▶ [Selected text]
Just an excerpt of a fascinating topic that I thought would be better understood on this forum.
Given the poor state state of knowledge, please enjoy:[url=www.registrargeneral.nsw.gov.au/__data/assets/pdf_file/0005/113288/Address_to_AIC_NSW_annual_conference_October_2016.pdf]www.registrargeneral.nsw.gov.au/__data/assets/pdf_file/0005/113288/Address_to_AIC_NSW_annual_conference_October_2016.pdf[/URL]
Opening address to the Australian Institute of Conveyancers (AIC NSW) annual conference ‘Change matters’ Jeremy Cox, NSW Registrar General 22 October 2016
....Legislation and change Let me start with legislation. And move straight to one of our most important drivers of change – Robert Torrens. Because of Torrens, registration creates title, and that title is indefeasible. On 1 January 1863, the Torrens System came into effect in NSW—over 150 years ago. But in NSW it didn’t come easily. Many were against it. Parliamentary committees and other stakeholders worried that NSW would be taking on too big a change, with no proof of success.
Nevertheless the case for change was powerful. For too long it had been difficult for property owners to mortgage, sell and buy property. People interested in buying land had to employ lawyers to track backwards through previous transactions, often as far back as the original land grant.
This process was tedious and expensive and could be inconclusive. The need for conveyancing reform was acknowledged even in England.
The cause of this problem was rooted in the very beginnings of the NSW colony. In the 1790s Governor Phillip had been in the habit of granting lots of land—up to 30 acres—to ex-convicts to try to keep them here because London didn’t want them back! And he granted marines and free migrants up to 100 acres each also as an incentive to stay. Unfortunately there was no way of recording any of this. Grants were supposed to pass under the seal of the territory, but someone forgot to pack the seal… Can you imagine.

▶ [Source material]

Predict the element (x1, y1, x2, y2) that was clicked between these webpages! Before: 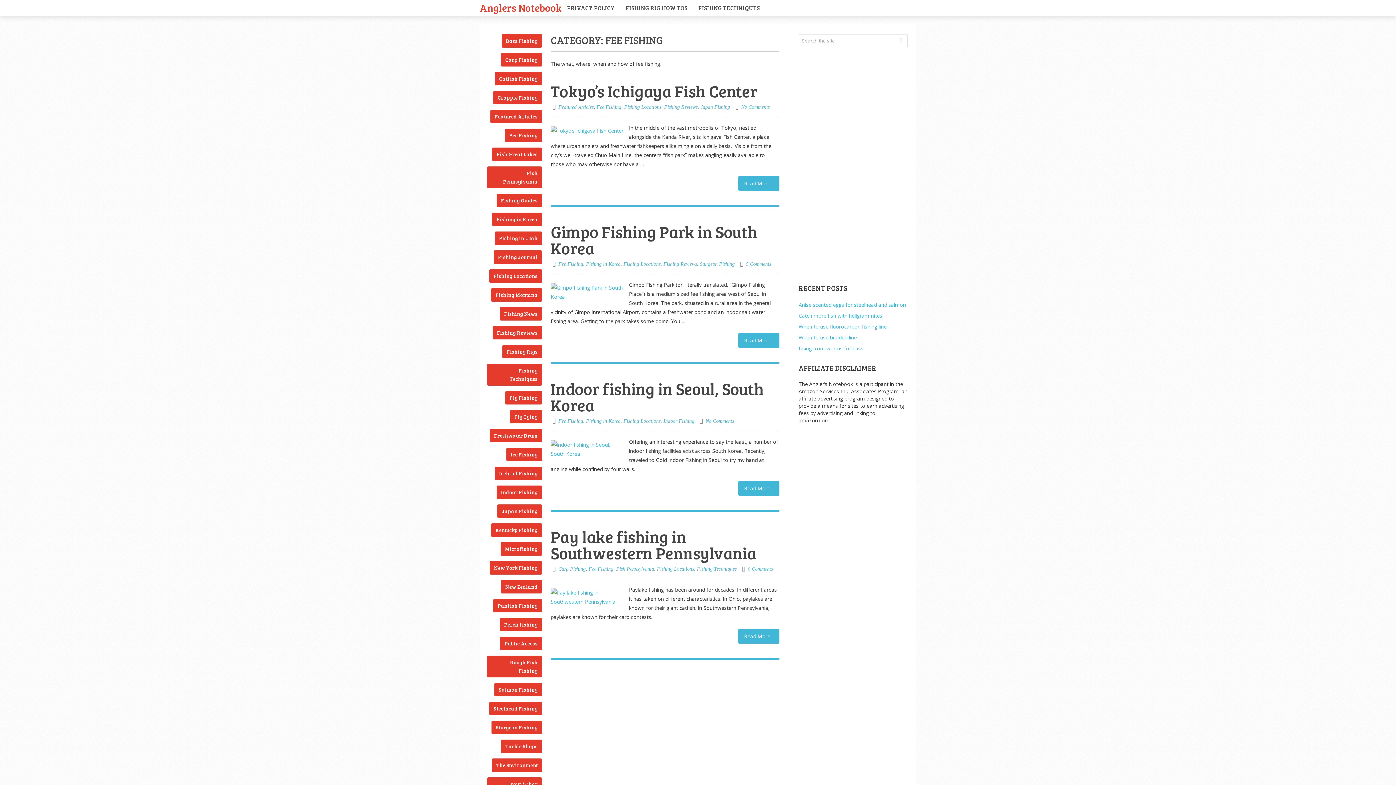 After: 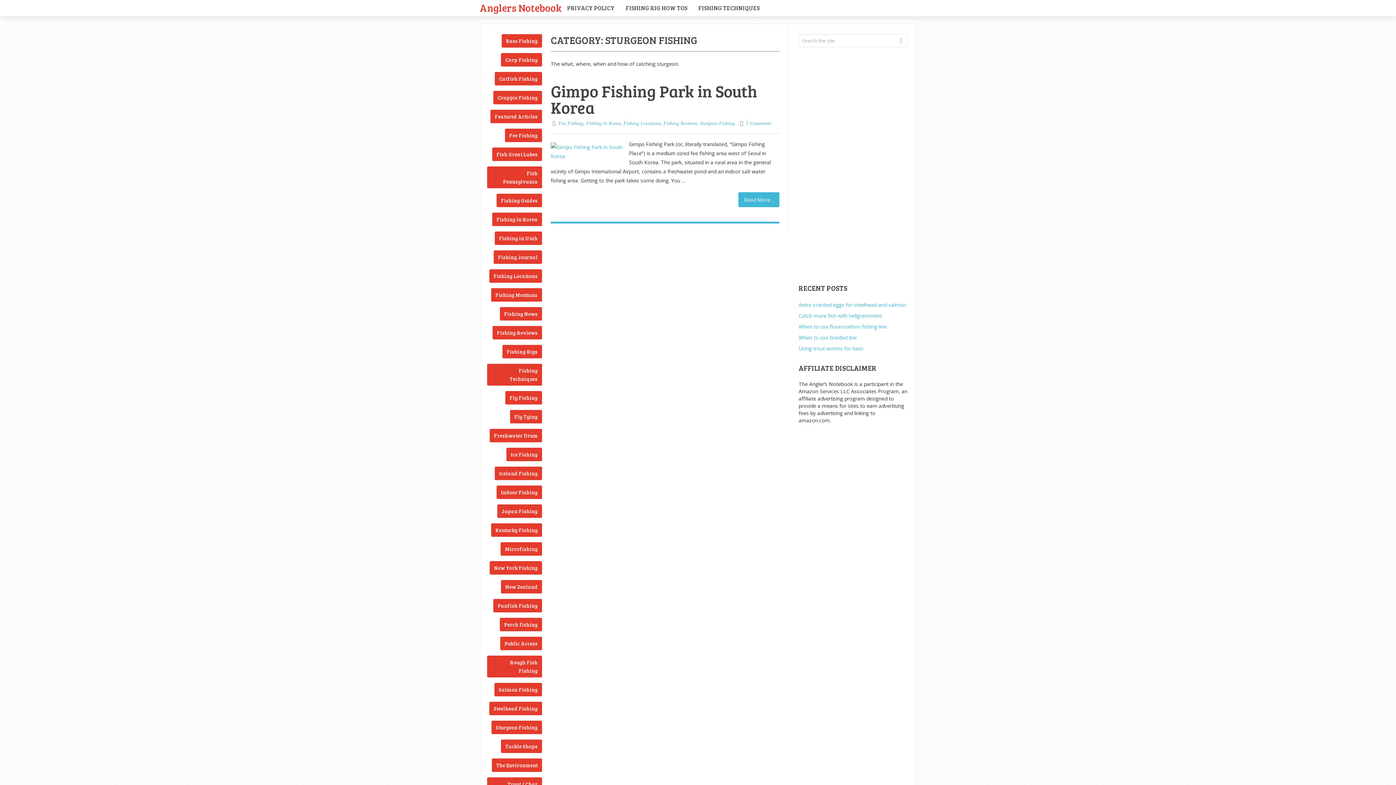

▶ [Goal]
Reproduce the stretch of the Torrens title excerpt from "This process was" through "Can you imagine.". The material has no connection to the Torrens title excerpt.

▶ [Solution to this exercise]
This process was tedious and expensive and could be inconclusive. The need for conveyancing reform was acknowledged even in England.
The cause of this problem was rooted in the very beginnings of the NSW colony. In the 1790s Governor Phillip had been in the habit of granting lots of land—up to 30 acres—to ex-convicts to try to keep them here because London didn’t want them back! And he granted marines and free migrants up to 100 acres each also as an incentive to stay. Unfortunately there was no way of recording any of this. Grants were supposed to pass under the seal of the territory, but someone forgot to pack the seal… Can you imagine.